In other words, the question of whether a period is one of peace or emergency is something the Court should be thinking about too, not just Parliament. It is a central question to determining the extent of the defence power, and thus the validity of a lot of legislation.

Thus, Williams asked, what were the dangers to Australia’s security? Despite the fact that Australian troops were fighting in the Korean War at the time, Williams (as well as most of the other judges) said Australia’s security was not really threatened very much at all. The time was not one of “grave crisis,” during which “hostilities [are] waged on large scale,” like the Second World War had been. Thus, the defence power did not extend to this kind of legislation.

Williams also discussed the fact that the legislation, in the words of former High Court Chief Justice Sir Adrian Knox, “prohibits no act, enjoins no duty, creates no offence, imposes no sanction for disobedience to any command, prescribes no standard or rule of conduct,” but instead imposed penalties on certain individuals and organisation just because they existed, and were deemed to be a threat.

In other words, there were no objective criteria by which the behaviour of the individuals or organisation could be measured and criticised. Since the Court’s role, for Williams, was to examine exactly such objective criteria, and to decide whether they were reasonable, given the level of danger to Australia’s security, the Act was also problematic. An example of an Act that might have been more to Williams’ liking was the sedition provisions of the Crimes Act.
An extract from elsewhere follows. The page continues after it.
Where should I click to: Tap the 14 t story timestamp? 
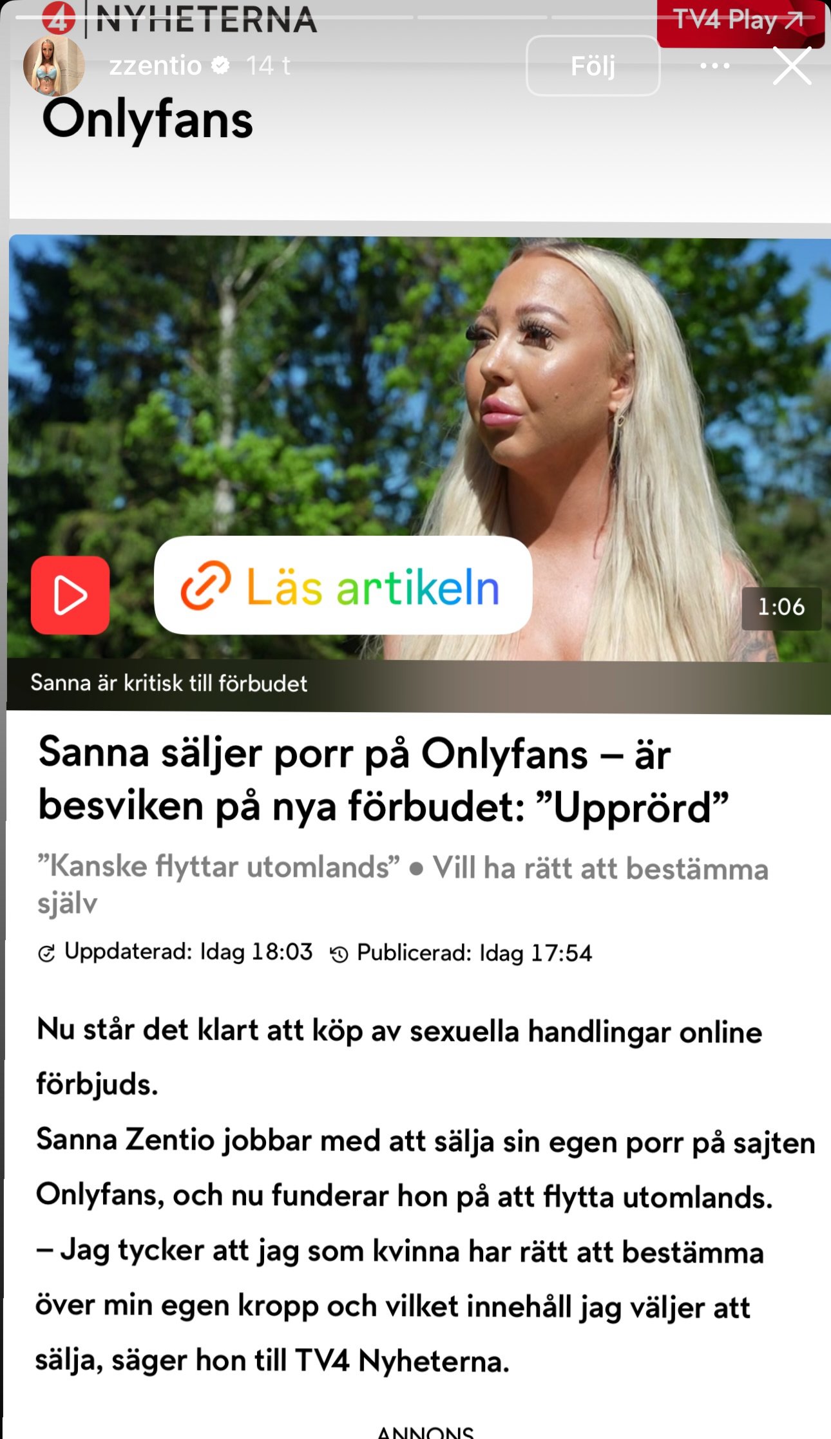(268, 65)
There, certain types of behaviour were prohibited, rather than certain individuals and organisations being penalised.

 

Webb J
Webb’s reasoning was somewhat different from the other judges.

Reviewing previous case law, Webb came to the conclusion that, if the threat posed to Australia’s security by communists was only a short-term threat, then the Act would be invalid. This was because the severity of the consequences attaching to those people declared to be communists under the Act would be unreasonable and disproportionate to the danger they posed, and thus not supported by the defence power.

However, if the threat posed to Australia’s security by communists was a more long-term threat, the Act would be valid; the severe consequences would be reasonable and proportionate to the danger.

Thus, Webb said, it was the responsibility of the Commonwealth, who was arguing that the Act was valid, to prove that the ‘facts’ asserted in the preamble were true, and that the threat posed to Australia’s security by communists was a long-term threat. Since they didn’t attempt to do that, Webb found the Act was invalid.

 

Fullagar J
Fullagar established two powers in the Constitution upon which the validity of the Act could rest. The first was the defence power, and the second was an inherent power of the Commonwealth to protect itself against subversion.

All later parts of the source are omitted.